[lbo-talk] The closing of American academia

Wojtek S wsoko52 at gmail.com
Tue Aug 21 04:38:31 PDT 2012


http://www.aljazeera.com/indepth/opinion/2012/08/2012820102749246453.html

In most professions, salaries below the poverty line would be cause for alarm. In academia, they are treated as a source of gratitude. Volunteerism is par for the course - literally. Teaching is touted as a "calling", with compensation an afterthought. One American research university offers its PhD students a salary of $1000 per semester for the "opportunity" to design and teach a course for undergraduates, who are each paying about $50,000 in tuition.
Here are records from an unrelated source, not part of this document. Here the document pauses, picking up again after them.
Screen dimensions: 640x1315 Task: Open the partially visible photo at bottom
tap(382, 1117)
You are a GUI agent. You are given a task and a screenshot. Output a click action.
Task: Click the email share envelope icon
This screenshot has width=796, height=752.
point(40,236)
The university calls this position "Senior Teaching Assistant" because paying an instructor so far below minimum wage is probably illegal.

In addition to teaching, academics conduct research and publish, but they are not paid for this work either. Instead, all proceeds go to for-profit academic publishers, who block academic articles from the public through exorbitant download and subscription fees, making millions for themselves in the process. If authors want to make their research public, they have to pay the publisher an average of $3000 per article. Without an institutional affiliation, an academic cannot access scholarly research without paying, even for articles written by the scholar itself.
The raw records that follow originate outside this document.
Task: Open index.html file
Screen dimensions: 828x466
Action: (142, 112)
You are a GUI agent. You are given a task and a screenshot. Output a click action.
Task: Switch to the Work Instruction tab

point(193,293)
It may be hard to summon sympathy for people who walk willingly into such working conditions. "Bart, don't make fun of grad students," Marge told her son on an oft-quoted episode of The Simpsons. "They just made a terrible life choice."
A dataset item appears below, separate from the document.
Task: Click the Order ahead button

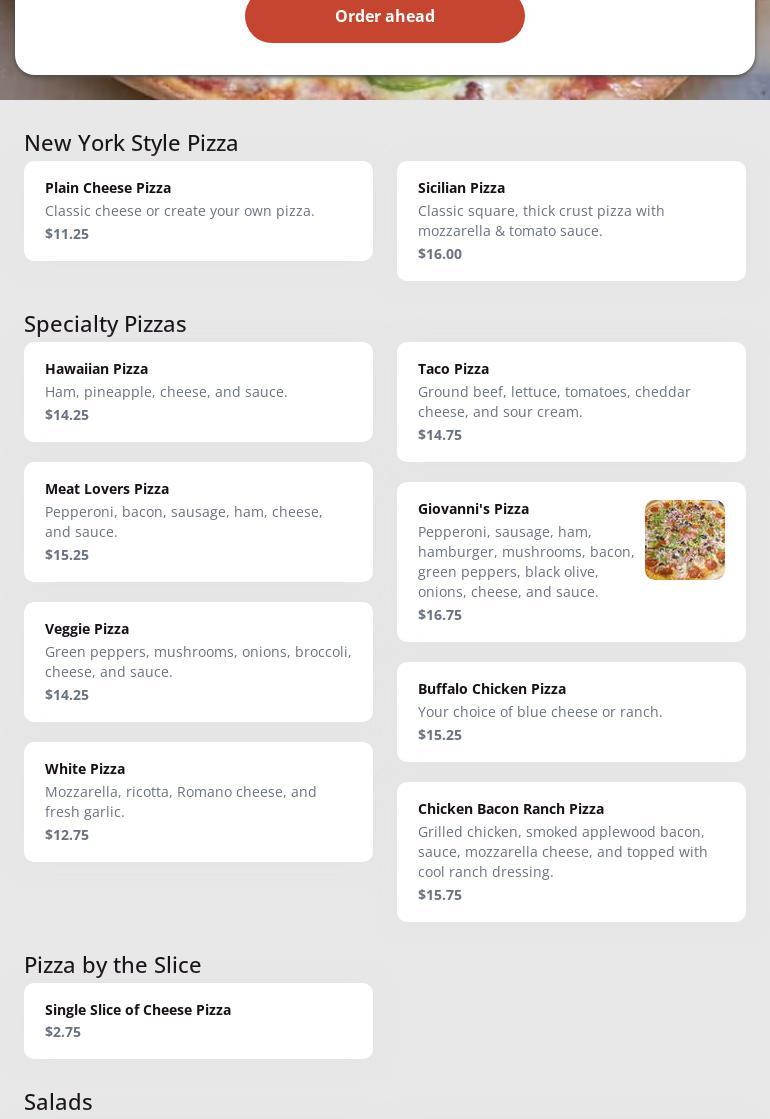Action: point(385,17)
[WS:] On the top of it, the process of getting an academic job is like a beauty contest - those without inside connections need not apply.

This makes one wonder why so many people (including myself) are still attracted to this job market? Is it because it is a consequence of the brainwashing touting academic work as a "calling" as she claims? Or is it because the alternatives suck even more?

-- Wojtek

"An anarchist is a neoliberal without money."